QUOTED PASSAGE =
........

JACKSONVILLE, FL. State inspectors visiting Chart House at 1501 River Place Blvd on April 21 found food sourced from unapproved or unknown suppliers, a violation that means some of what was served to customers that day had bypassed every federal safety inspection designed to catch Listeria, Salmonella, and other pathogens before they reach a plate.
The restaurant was not closed.
What Inspectors Found
The six high-severity violations covered almost every major failure category in food safety. No qualified person was in charge during the inspection. Employees were not washing their hands correctly, meaning pathogens remained on their hands even when a washing attempt was made.
Food contact surfaces, the cutting boards, prep tables, and utensils that touch the food going onto customer plates, were not properly cleaned or sanitized. Toxic substances were improperly identified, stored, or used, creating a direct risk of chemical contamination of food or beverages.
The restaurant also lacked a consumer advisory for raw or undercooked items on the menu. That notice is the last line of warning for pregnant women, elderly diners, and people with compromised immune systems who face the highest risk from undercooked proteins.
Two intermediate violations accompanied the high-severity findings: single-use items were being reused, and ventilation and lighting were inadequate.
What These Violations Mean
The unapproved food source violation is the one with the longest reach. When food enters a kitchen outside the USDA and FDA inspection chain, there is no paper trail if a customer gets sick. Investigators trying to trace an illness outbreak have no supplier records to follow, no lot numbers to pull, no way to know how many other restaurants or consumers received the same product.
The toxic substance violation sits at the opposite end of the risk spectrum but is no less immediate. Chemicals improperly stored near food prep areas, or improperly labeled so staff cannot distinguish them from food-safe products, can contaminate ingredients or finished dishes without any visible sign that something is wrong.
The absence of a qualified person in charge is not a paperwork problem. CDC data shows that establishments without active managerial control accumulate critical violations at three times the rate of those with engaged management on the floor. Every other violation found during this inspection, the handwashing failures, the unsanitized surfaces, the reused single-use items, becomes more likely when no one in authority is present to catch and correct it.

........

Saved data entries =
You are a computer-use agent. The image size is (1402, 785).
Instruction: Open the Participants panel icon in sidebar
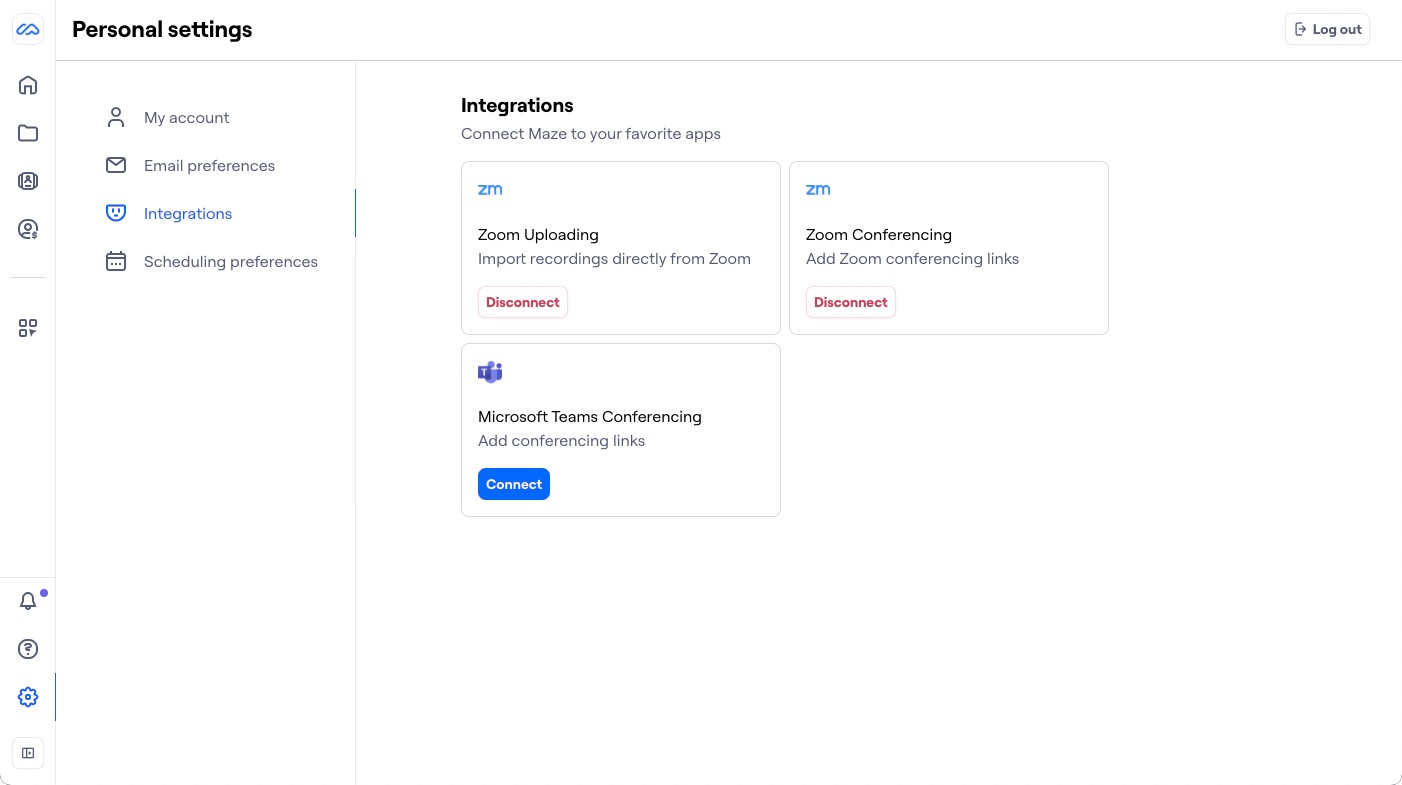28,181
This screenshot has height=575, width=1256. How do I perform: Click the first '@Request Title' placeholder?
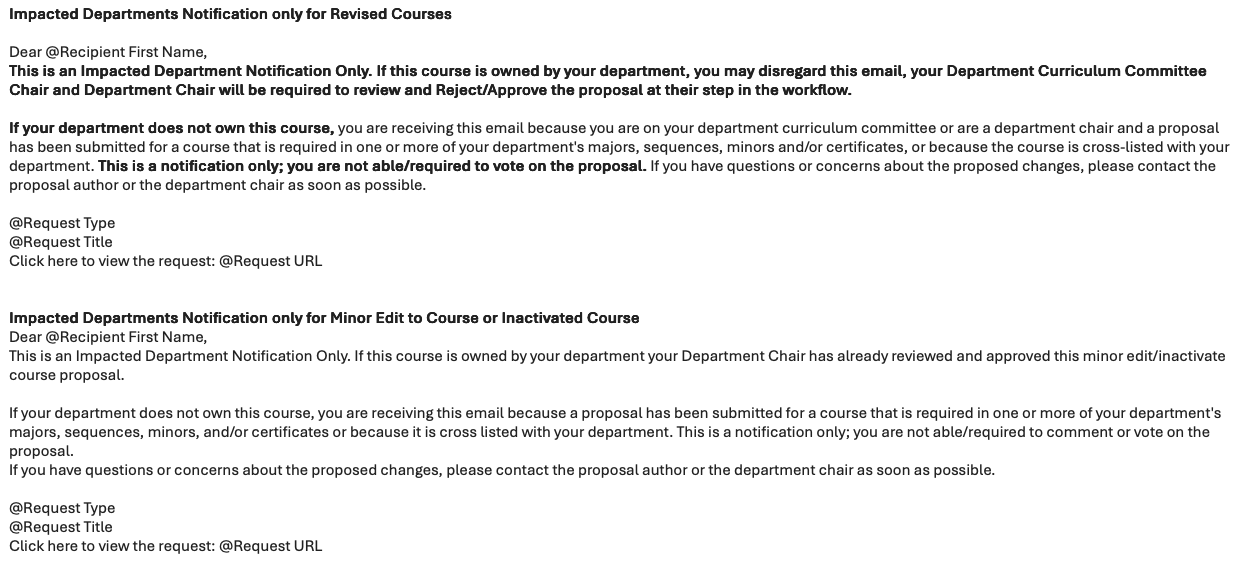(x=61, y=242)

........

WORK TASK =
Quote the restaurant inspection report above word for word, starting with "What These Violations" and going on through "something is wrong.".

FINAL ANSWER =
What These Violations Mean
The unapproved food source violation is the one with the longest reach. When food enters a kitchen outside the USDA and FDA inspection chain, there is no paper trail if a customer gets sick. Investigators trying to trace an illness outbreak have no supplier records to follow, no lot numbers to pull, no way to know how many other restaurants or consumers received the same product.
The toxic substance violation sits at the opposite end of the risk spectrum but is no less immediate. Chemicals improperly stored near food prep areas, or improperly labeled so staff cannot distinguish them from food-safe products, can contaminate ingredients or finished dishes without any visible sign that something is wrong.